Now, let me just set this up for you so you know just where I am deficient: I'm WASP. Well. Maybe not the P part so much. But let's just say that I've never really spent much time on, nor understood public transportation. In my world, everyone has cars and if they don't have a car, they lease one. When I'm on vacation or going to trainings or conventions in other states, I'll take a cab to and from the airport, but I tend to plan my travel around the hotel I'm staying in so I can walk everywhere. This is partially because I love to walk, but also because I hate driving in unfamiliar places and do not understand public transportation.
I can make some genuine exceptions to this rule--particularly when it comes to Vegas, which can be too sprawling to navigate after a few cocktails or for that one business trip where I was staying at the Rio. I have plenty of Las Vegas cab adventure stories, mostly gin-tinged and somewhat lively.
Now, I like to take early or very late flights, because I've found that I can sleep on the plane and doing so makes the time pass faster and also, I catch up on sleeping. Leaving Seattle, I'd chosen a 6 am flight, so Liz and I woke at 4 am, threw things together and stumbled downstairs to check out and to catch a cab.
The Westin is a nice hotel. It's no Four Seasons, but it's pretty okay. They have the cute bag boys who do things for you like move your bags and hail cabs for you. One of these boys was talking to a man in a black car when we walked out and once we'd presented ourselves as sleeping girls who wanted to go home, he took our bags and nodded to the man in the black car.
We'd ridden from SEATAC in a Prius, the first time I'd been in one. It was white and gaudily decorated with green stickers indicating both its taxiness and it's earth-friendliness. This black car was somewhat fancy and unmarked. I worried what it would cost, but I'd taken out plenty of cash to deal with necessary tips and the expensive trip to the airport. Unless he was going to charge in the hundreds, we'd be okay.
I flopped into the backseat and Liz got in on the other side and I slipped the bag boy a tip before he shut the door. He let the man know we were headed to the airport and he got in and started to drive.

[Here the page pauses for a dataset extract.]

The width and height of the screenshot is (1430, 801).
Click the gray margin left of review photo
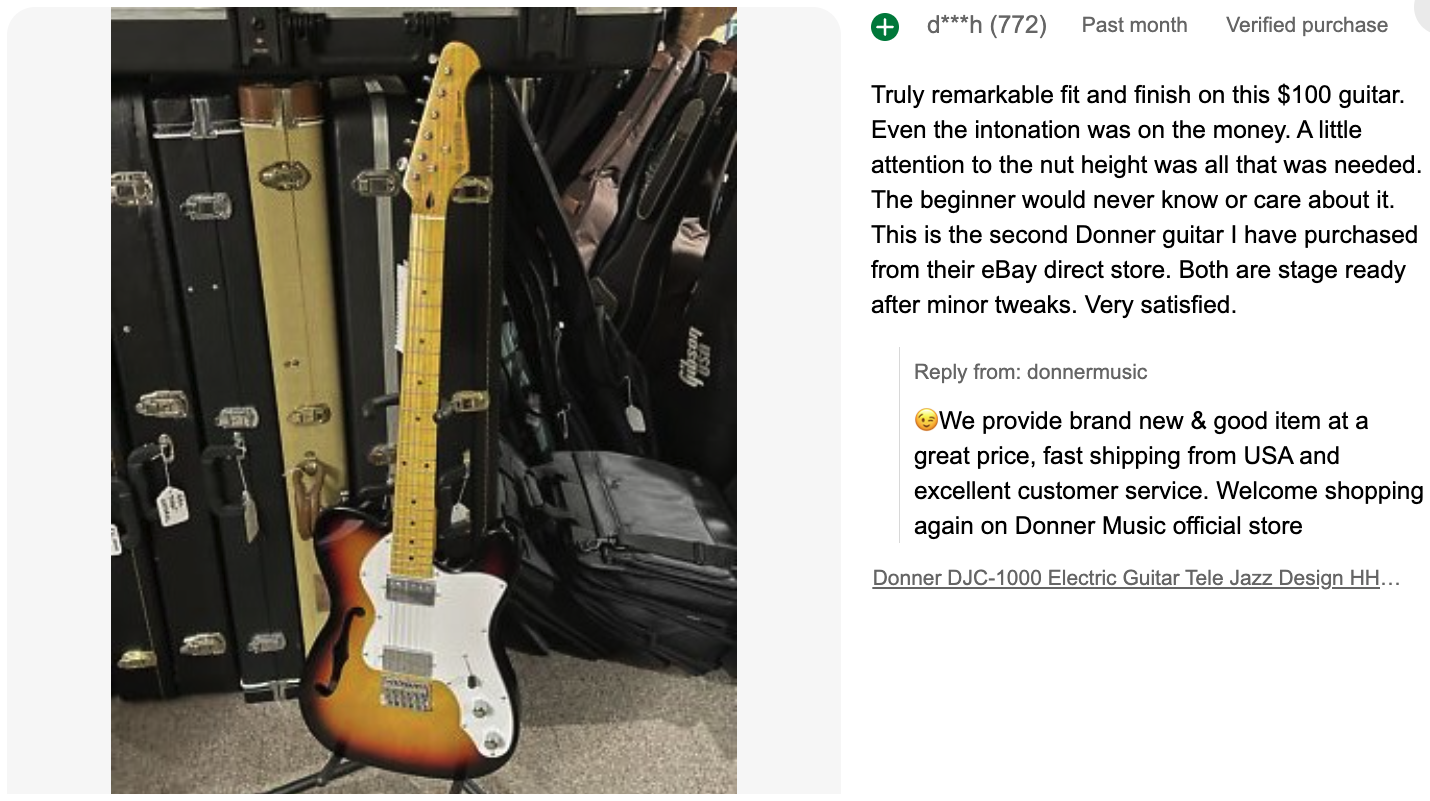(58, 400)
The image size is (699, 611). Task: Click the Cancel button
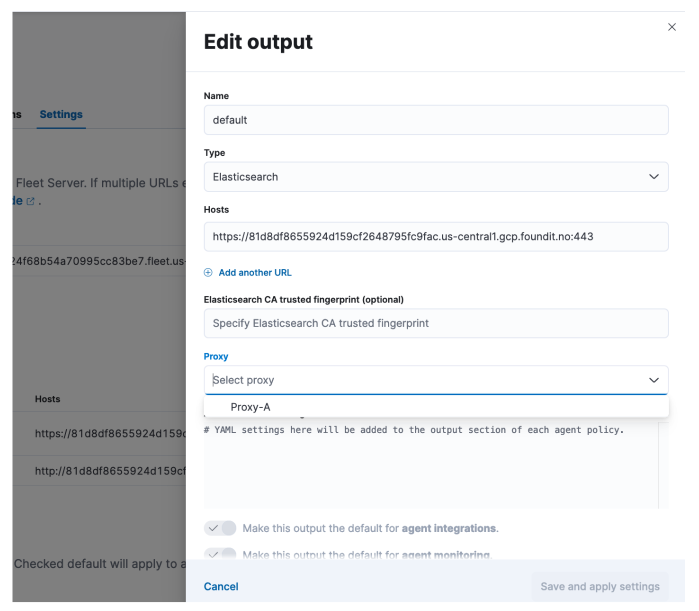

There are probably endless ways to get to and from SEATAC. I strongly suspect that most taxis take the longest ones in order to up their rates. We were going a route I hadn't gone before and I started to look around to see what the rates of this cab were so that I'd have an idea of what the total would be and how much I was going to take from his tip if he was taking the 'long way.'
This was when I noticed that the rates were not posted.
And there was no meter at the front of the car.
And his license and his picture were not in evidence on the back of the seat.
I tried hard not to panic, but I did ask myself why I would get into an unmarked car in the Serial Killer Capitol of the US. It's not like I didn't know this before I came here. I thought the fact that rain made people homicidal was a cute quirk of the city.
I wondered how I was going to die. I debated whether I should make conversation to seem sympathetic or if I should keep quiet and act like nothing was wrong and maybe I wouldn't resemble his sister/mom/ex-girlfriend that jilted him enough that he'd decide that I didn't need to die.
I thought about what being beheaded would be like.
He had to ask me a couple of times what airline I was flying out on.
And there I was, standing in front of the Southwest Airlines curbside check-in, asking him what I owed him for the ride. He gave me an odd look and said $35. It was $45 in the Prius. Then again, in the Prius, I didn't think I was going to have my toenails pulled out one-by-one.
I think I gave him three 20s and hoped he didn't stab me in the back when I turned to take my bags.